The United States Court of Appeals for the Third Circuit, applying New Jersey law, has held that there is no coverage under a real estate brokerage professional liability policy where the insureds had knowledge of drafting errors in two commercial leases prior to completing the application for insurance. Colliers Lanard & Axilbund v. Lloyds of London, 2009 WL 1942004 (3d Cir. July 8, 2009).
The insurer issued a professional liability insurance policy to a real estate brokerage firm. The policy provided specified coverage for claims made against the insured during the one-year policy period, "provided that . . . the [i]nsured had no knowledge of . . . any act or error or omission, which might reasonably be expected to result in a claim or suit as of the date of signing the application for this insurance." At the time the brokerage firm completed the insurance application, the firm had knowledge of drafting errors that it had made in two commercial leases, which resulted in the firm's client losing substantial revenue because it was unable to collect certain operating costs from its tenants. The client later filed suit against the brokerage firm based on these drafting errors and the resulting loss in revenue. The firm tendered the claim for coverage under the policy.
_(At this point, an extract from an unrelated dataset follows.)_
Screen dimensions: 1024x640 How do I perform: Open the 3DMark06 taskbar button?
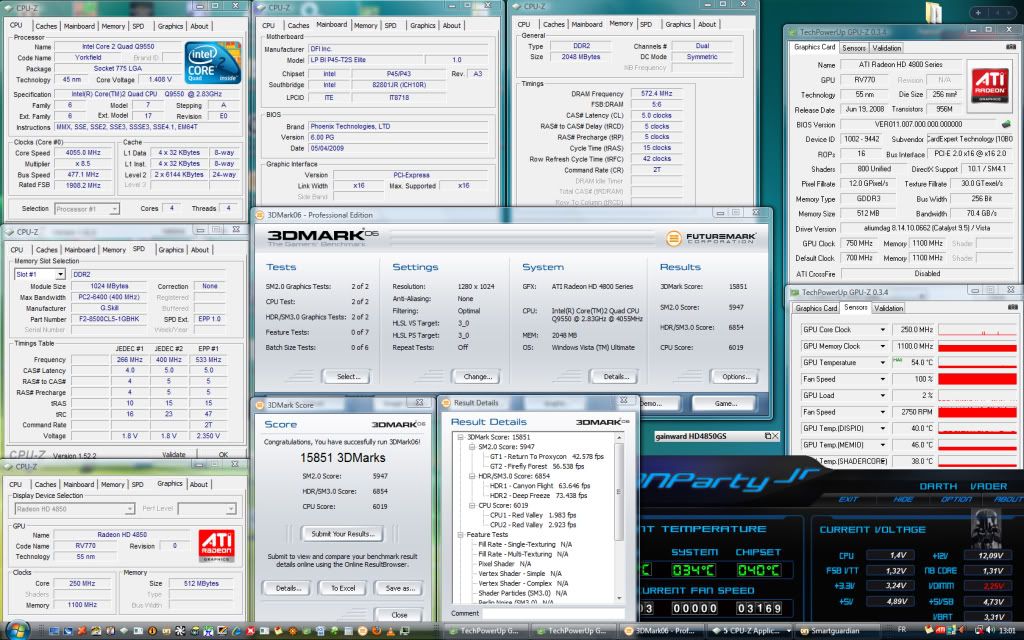point(658,630)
The insurer denied coverage pursuant to the policy's prior knowledge exclusion based on the insured's knowledge of the drafting errors at the time it completed the application for insurance. In the coverage litigation that followed, the brokerage firm asserted that a recent New Jersey Supreme Court decision mandated the application of a purely "subjective" test to the prior knowledge inquiry-that is, the insured must actually know or believe that a claim is forthcoming in order for the prior knowledge exclusion to preclude coverage. The firm argued that, although it was aware of the lease drafting errors at the time that it completed the insurance application, it did not subjectively believe that the firm's client would sue based on those errors. Accordingly, the firm contended that the policy's prior knowledge exclusion was inapplicable.
The court disagreed, concluding that the policy exclusion was unambiguous and required the application of a two-part mixed subjective/objective test: (1) the insured must have subjective awareness of the relevant act, error or omission and (2) the act, error or omission must be such that a reasonable professional in the insured's position might expect it to result in a claim. The court rejected the insured's argument that the recent New Jersey Supreme Court decision required application of a purely subjective standard. The court distinguished the New Jersey case, noting that in that case the parties had agreed that a subjective standard should apply, and the court did not address the applicable standard, except to note, in dicta, that the policy exclusion appeared to require an objective inquiry. Indeed, the court stated that the New Jersey case "expressly does not hold that the policy exclusion bars coverage only if the insured subjectively believed that a claim against it was forthcoming."
Based on the undisputed evidence showing that the brokerage firm knew of its drafting errors and knew that those errors had caused a client to lose substantial expected revenue, the court determined that the jury's finding that a reasonable professional would have expected those errors to result in a claim was "amply supported by the evidence."